Expiratory muscle loading increases intercostal muscle blood flow during leg exercise in healthy humans

Abstract

We investigated whether expiratory muscle loading induced by the application of expiratory flow limitation (EFL) during exercise in healthy subjects causes a reduction in quadriceps muscle blood flow in favor of the blood flow to the intercostal muscles. We hypothesized that, during exercise with EFL quadriceps muscle blood flow would be reduced, whereas intercostal muscle blood flow would be increased compared with exercise without EFL. We initially performed an incremental exercise test on eight healthy male subjects with a Starling resistor in the expiratory line limiting expiratory flow to approximately 1 l/s to determine peak EFL exercise workload. On a different day, two constant-load exercise trials were performed in a balanced ordering sequence, during which subjects exercised with or without EFL at peak EFL exercise workload for 6 min. Intercostal (probe over the 7th intercostal space) and vastus lateralis muscle blood flow index (BFI) was calculated by near-infrared spectroscopy using indocyanine green, whereas cardiac output (CO) was measured by an impedance cardiography technique. At exercise termination, CO and stroke volume were not significantly different during exercise, with or without EFL (CO: 16.5 vs. 15.2 l/min, stroke volume: 104 vs. 107 ml/beat). Quadriceps muscle BFI during exercise with EFL (5.4 nM/s) was significantly (P = 0.043) lower compared with exercise without EFL (7.6 nM/s), whereas intercostal muscle BFI during exercise with EFL (3.5 nM/s) was significantly (P = 0.021) greater compared with that recorded during control exercise (0.4 nM/s). In conclusion, increased respiratory muscle loading during exercise in healthy humans causes an increase in blood flow to the intercostal muscles and a concomitant decrease in quadriceps muscle blood flow.

Fig. 1.

Effect of flow limitation on breathing pattern.
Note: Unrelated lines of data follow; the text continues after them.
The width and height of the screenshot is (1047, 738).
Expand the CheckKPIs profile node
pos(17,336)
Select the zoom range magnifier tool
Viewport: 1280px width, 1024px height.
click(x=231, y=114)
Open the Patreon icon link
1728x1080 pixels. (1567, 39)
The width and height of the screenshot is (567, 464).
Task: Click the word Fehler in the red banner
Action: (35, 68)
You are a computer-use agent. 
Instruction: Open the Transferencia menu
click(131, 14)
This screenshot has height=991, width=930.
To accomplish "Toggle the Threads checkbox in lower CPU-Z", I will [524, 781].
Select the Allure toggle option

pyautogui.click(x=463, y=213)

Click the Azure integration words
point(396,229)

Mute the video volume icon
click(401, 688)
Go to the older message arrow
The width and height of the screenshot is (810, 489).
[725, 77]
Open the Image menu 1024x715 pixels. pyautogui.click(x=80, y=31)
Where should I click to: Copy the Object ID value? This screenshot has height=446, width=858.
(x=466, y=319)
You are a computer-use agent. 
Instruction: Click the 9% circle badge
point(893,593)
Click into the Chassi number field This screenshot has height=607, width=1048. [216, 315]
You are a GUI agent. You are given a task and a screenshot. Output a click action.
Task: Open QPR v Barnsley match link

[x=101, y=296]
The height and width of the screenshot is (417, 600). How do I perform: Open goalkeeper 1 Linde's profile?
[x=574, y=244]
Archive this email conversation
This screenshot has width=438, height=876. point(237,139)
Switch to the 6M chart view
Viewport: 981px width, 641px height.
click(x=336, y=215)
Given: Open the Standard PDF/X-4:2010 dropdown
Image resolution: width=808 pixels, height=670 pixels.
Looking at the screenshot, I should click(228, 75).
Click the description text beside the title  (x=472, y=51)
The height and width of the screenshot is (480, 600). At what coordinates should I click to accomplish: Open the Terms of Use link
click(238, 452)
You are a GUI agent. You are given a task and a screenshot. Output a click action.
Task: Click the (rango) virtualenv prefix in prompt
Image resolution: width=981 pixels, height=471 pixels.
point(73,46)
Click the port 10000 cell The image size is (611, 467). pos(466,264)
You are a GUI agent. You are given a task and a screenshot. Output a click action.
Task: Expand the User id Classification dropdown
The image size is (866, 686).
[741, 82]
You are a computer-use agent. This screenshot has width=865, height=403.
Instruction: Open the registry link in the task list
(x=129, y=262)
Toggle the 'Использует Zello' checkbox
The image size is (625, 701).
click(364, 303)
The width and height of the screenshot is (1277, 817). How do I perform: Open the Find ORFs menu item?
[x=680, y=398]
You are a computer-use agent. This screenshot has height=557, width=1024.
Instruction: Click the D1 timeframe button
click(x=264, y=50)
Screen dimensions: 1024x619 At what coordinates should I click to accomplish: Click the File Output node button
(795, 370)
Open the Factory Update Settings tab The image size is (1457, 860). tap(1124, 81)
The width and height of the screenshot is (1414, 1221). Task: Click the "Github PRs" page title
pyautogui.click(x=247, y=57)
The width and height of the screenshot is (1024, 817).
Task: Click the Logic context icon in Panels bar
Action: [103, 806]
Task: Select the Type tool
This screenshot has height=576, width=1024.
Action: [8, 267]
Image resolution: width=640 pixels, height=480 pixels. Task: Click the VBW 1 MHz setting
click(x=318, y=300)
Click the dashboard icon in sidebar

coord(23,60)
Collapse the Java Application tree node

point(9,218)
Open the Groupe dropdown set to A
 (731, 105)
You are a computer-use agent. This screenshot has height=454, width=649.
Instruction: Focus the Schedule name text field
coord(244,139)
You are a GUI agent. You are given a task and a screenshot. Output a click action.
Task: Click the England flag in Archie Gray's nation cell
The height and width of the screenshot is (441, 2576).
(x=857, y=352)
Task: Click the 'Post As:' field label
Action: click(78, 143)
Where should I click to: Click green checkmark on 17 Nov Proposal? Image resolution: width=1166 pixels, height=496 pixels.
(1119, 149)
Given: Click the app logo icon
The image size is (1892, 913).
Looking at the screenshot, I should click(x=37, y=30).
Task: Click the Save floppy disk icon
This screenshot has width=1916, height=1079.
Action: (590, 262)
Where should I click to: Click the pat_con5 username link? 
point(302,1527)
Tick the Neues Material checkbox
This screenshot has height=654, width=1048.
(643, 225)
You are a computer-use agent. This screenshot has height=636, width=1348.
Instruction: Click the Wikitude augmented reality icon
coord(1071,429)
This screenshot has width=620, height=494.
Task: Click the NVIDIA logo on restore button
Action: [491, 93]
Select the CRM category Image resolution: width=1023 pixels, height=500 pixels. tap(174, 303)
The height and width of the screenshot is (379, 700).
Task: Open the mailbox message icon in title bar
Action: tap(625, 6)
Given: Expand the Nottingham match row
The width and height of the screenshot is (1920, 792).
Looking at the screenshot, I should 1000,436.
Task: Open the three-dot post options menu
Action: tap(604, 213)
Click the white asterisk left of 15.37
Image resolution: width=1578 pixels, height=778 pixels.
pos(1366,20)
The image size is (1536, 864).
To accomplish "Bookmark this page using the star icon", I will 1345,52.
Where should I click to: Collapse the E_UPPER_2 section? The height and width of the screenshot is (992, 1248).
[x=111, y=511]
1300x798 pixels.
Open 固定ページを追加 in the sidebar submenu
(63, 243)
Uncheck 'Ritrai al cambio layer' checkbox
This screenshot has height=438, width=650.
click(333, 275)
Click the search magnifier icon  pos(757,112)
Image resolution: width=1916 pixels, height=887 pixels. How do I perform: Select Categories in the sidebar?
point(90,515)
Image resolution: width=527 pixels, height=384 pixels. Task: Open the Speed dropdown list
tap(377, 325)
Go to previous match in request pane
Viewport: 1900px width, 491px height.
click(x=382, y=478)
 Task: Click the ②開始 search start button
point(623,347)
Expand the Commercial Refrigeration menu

Cardiac output (A), percentage of oxygen saturation (B), sensations of dyspnea (C), minute ventilation (D), end-tidal carbon dioxide (E), and sensations of leg discomfort (F) are shown during quiet breathing (QB), unloaded cycling (UNL), and exercise with expiratory flow limitation (EFL; ●) and without EFL (control; ○). Values are means ± SE for 8 subjects. Significant differences †between the two conditions, and *compared with 6th min of exercise: P < 0.05.

Fig. 2.

Intercostal and quadriceps muscle blood flow index. Individual changes are shown from baseline (i.e., QB) to the end of exercise in the blood flow index of the intercostal (A) and quadriceps (B) muscles with EFL and without EFL (control). ●, Mean values for 8 subjects. †Significant differences between the two conditions, P < 0.05.

Fig. 3.

Changes in intercostal and quadriceps muscle oxygenation. Changes are shown from baseline (QB) in percentage of oxygen saturation (St_O2%; A and C) and deoxygenated hemoglobin concentration (Deoxy Hb; B and D) [corrected for arterial arterial O₂ saturation from pulse oximetry (11)] for the intercostal muscles (A and B) and the quadriceps muscles (C and D) during UNL and exercise with EFL (●) and without EFL (control; ○). Values are means ± SE for 8 subjects. Significant differences †between the two conditions and *compared with QB: P < 0.05.